A scientist has posted the results of DNA analysis of his poop online. It's literally the shittiest dataset ever released to the public domain! But it's also a wellspring for serious discussion about new areas of biological research — and the weird new ethical considerations that go along with them.
Manuel Corpas is a scientist on a mission. To better understand the results of personal genomic tests conducted by him and his family, he's opted to crowdsource their analysis, releasing the results from each test to the public domain. The latest dataset to be posted? DNA sequences from his fecal sample.
Write Corpas, who specializes in genome analysis:
The DNA from my personal fecal sample is finally available for public download. The data are released under a public domain license (CC0 1.0). This means that you can copy, modify, distribute and work on it, even for commercial purposes, without asking permission.
All DNA contained in my faeces can be used to create a metagenomics analysis. This includes the identification of every bacteria, virus and every other living organism present in my poo. At the end of this process I hope to be able to complement my metagenomics analysis results with those from my personal genome and the genomes of my family.
People have already started analyzing the data. Within a day of posting his results, Corpas received a response from one Willy Valdivia, who claimed to have charted the percentage of DNA for the top 25 organisms in Corpas' fecal sample:
Corpas' very public mission is certainly bound to trigger more than a few snickers, but it's playing out at the intersection of multiple spheres of cutting-edge biology, social phenomena, technology and research.
Personal genomic analysis and internet crowdsourcing, nascent platforms though each may be, could complement one another in surprising and significant ways – though some fear they could do so at the expense of privacy.

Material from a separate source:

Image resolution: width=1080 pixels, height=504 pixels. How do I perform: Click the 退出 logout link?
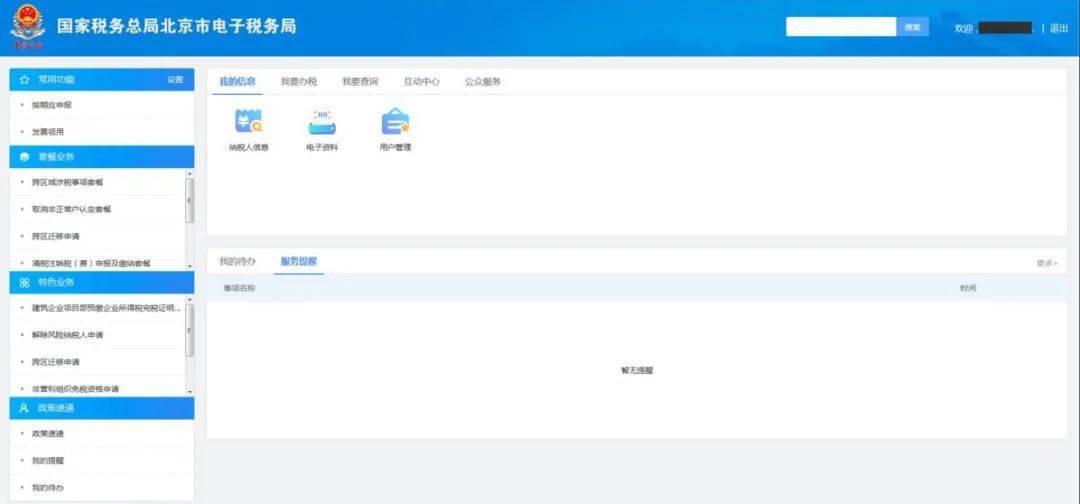click(1059, 28)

Carl Zimmer recently explored the overlap between property, justice and biology in a NYT piece about the microbiome (the "microbiome" being the ecosystems of microscopic organisms that live in and on our bodies):
IMAGINE a scientist gently swabs your left nostril with a Q-tip and finds that your nose contains hundreds of species of bacteria. That in itself is no surprise; each of us is home to some 100 trillion microbes. But then she makes an interesting discovery: in your nose is a previously unknown species that produces a powerful new antibiotic. Her university licenses it to a pharmaceutical company; it hits the market and earns hundreds of millions of dollars. Do you deserve a cut of the profits?
For bioethicists, one of the most important questions is what our microbes can reveal about ourselves. Studies have revealed, for example, that people who are sick with certain diseases tend to have distinctive collections of microbes. Someday we may get important clues to people’s health from a survey of their microbes. Professor Rhodes argues that this sort of information will deserve the same protection as information about our own genes. Your germs are your own business, in other words.

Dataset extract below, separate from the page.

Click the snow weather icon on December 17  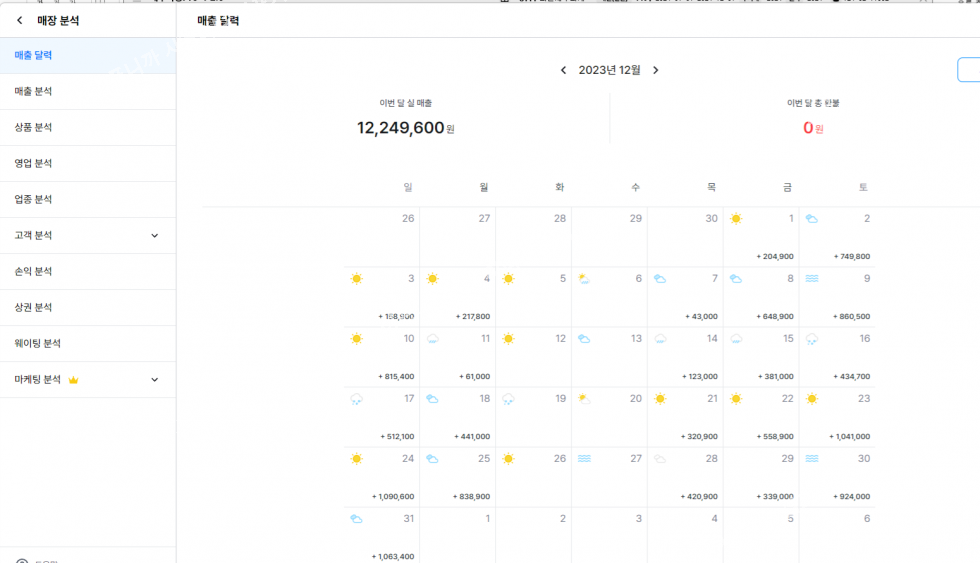click(x=356, y=399)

Incidentally, microbiome analysis is another burgeoning field of biological research related to Corpas' latest dataset. Faecalibacterium prausnitzii, the organism with the most abundant DNA in the above chart, is a commensal bacterium that is typically abundant in the gut microbiome of humans. Research suggests that a deficiency in this beneficial microoganism could contribute to Crohn's disease. It's not difficult to imagine how the study of F. prausnitzii, other gut microbiota, and their relative distributions could lead to more effective treatments of Crohn's and other intestinal ailments. Neither is it hard to envision how making individual microbiome data publicly available could expedite this research process.
But big bioethical questions loom: What role does intellectual property play at the meeting of personal medicine and public research? What about anonymous participation – is a de-identified release of genomic data to the public even a feasible option anymore? (Recent investigations suggest it is not.) Can non-scientists ever truly understand what it means to grant full consent to someone else to make use of their genomic data – if not, could a project like Corpas' ever be implemented, realistically, on a broad scale?
Corpas, for his part, argues that "no one’s consent is ever perfect in personal genomics tests" – not even trained scientists – "because one never knows what s/he is going to find."
"Acceptance of personal genomic risks is more a question of attitude," he says, "rather than being informed."